An officer of the Royal Army Medical Corps and a babu of the Indian Subordinate Medical Service were bending over a medical pannier. Stretcher-bearers brought in another burden as he turned his head to look round. It was a Native Officer. On top of his head was an oblong of bare-shaven skull—some caste-mark apparently. Following them with his eyes Bertram saw the stretcher-bearers place the unconscious (or dead) man at the end of a small row of similar still forms. . . . There was Brannigan. . . . There was a man with whom he had shared a tent for a night at Taveta. . . . What was his name? . . . There were the two Baluchi subalterns. . . . Was that the dead row—the mortuary, so to speak, of this little field ambulance? Was he to join it?

The place stunk of blood, iodine and horrors. He could move neither hand nor foot, and the world seemed to be a Mountain of Pain upon the peak of which he was impaled. . . .

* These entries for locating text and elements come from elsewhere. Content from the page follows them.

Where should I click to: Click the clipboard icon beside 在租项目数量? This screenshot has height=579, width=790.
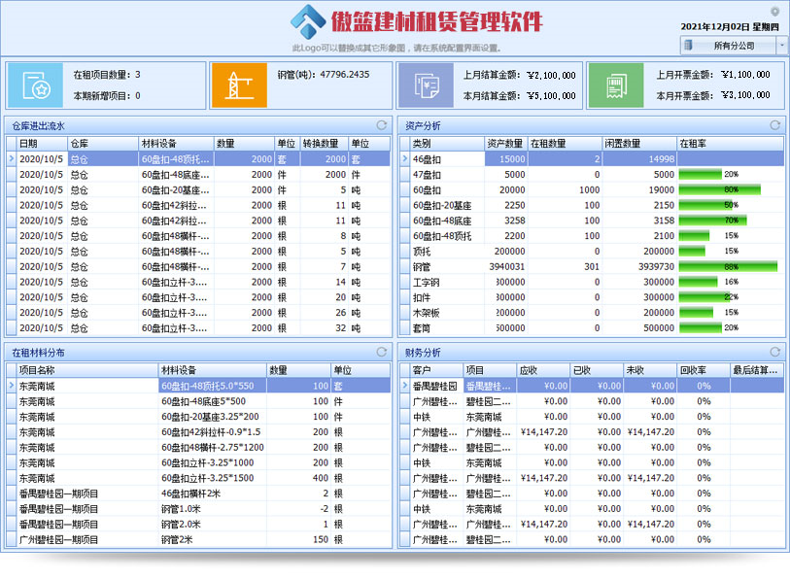pos(37,85)
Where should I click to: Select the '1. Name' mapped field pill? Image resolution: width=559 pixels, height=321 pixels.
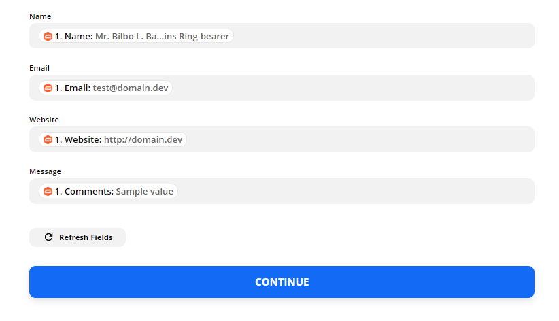click(136, 36)
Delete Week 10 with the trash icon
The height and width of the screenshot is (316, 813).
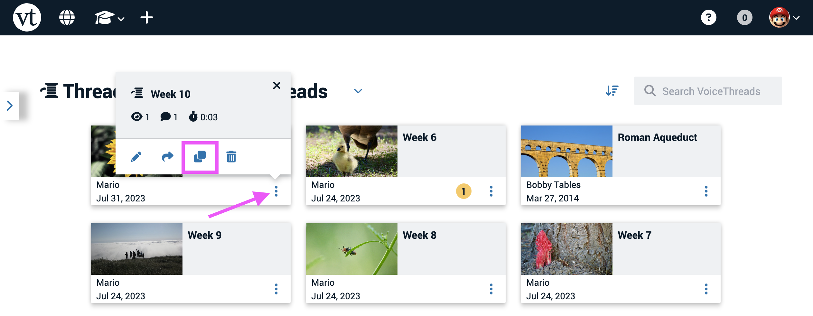[231, 157]
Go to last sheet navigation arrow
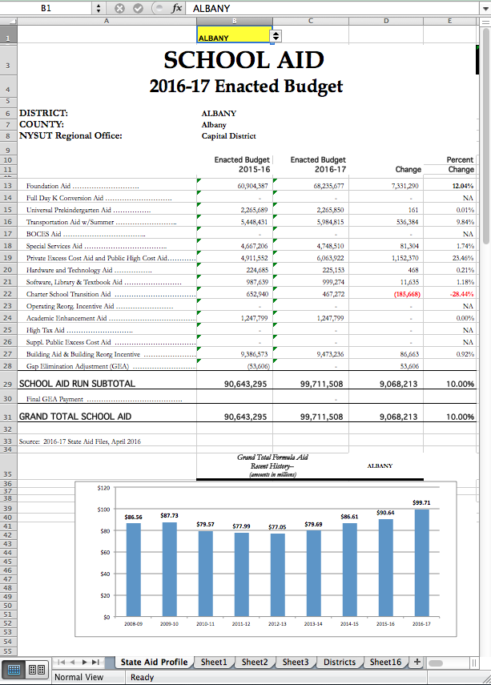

The continued rattle of firing was coming nearer, surely? It was—much nearer. The stretcher-bearers brought in another casualty, the stretcher dripping blood. No “walking wounded” appeared to come to this particular dressing-station.

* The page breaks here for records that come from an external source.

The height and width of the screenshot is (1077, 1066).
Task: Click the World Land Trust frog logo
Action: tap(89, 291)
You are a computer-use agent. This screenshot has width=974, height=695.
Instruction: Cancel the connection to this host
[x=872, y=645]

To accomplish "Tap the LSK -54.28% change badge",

The firing was getting quite close, and the sound of the cracking of branches was audible. Leaves and twigs, cut from the trees by the bullets, occasionally fell upon the mangled and broken forms as though to hide them. . . .

“Sah—they are coming!” said the babu suddenly. His face was a mask of fear, but he continued to perform his duties as dresser, as well as his shaking hands would permit.

Suddenly a ragged line of Gurkhas broke into the clearing, halting to fire, retreating and firing again, fighting from tree to tree and bush to bush. . . . The mixed, swaying and changing battle-line was going to cross the spot where the wounded lay. . . . Those of them who were conscious knew what that meant. . .

So did the medical officer, and he shouted to the stretcher-bearers, babu, mule-drivers, porters, everybody, to carry the wounded farther into the bush—quick—quick. . . .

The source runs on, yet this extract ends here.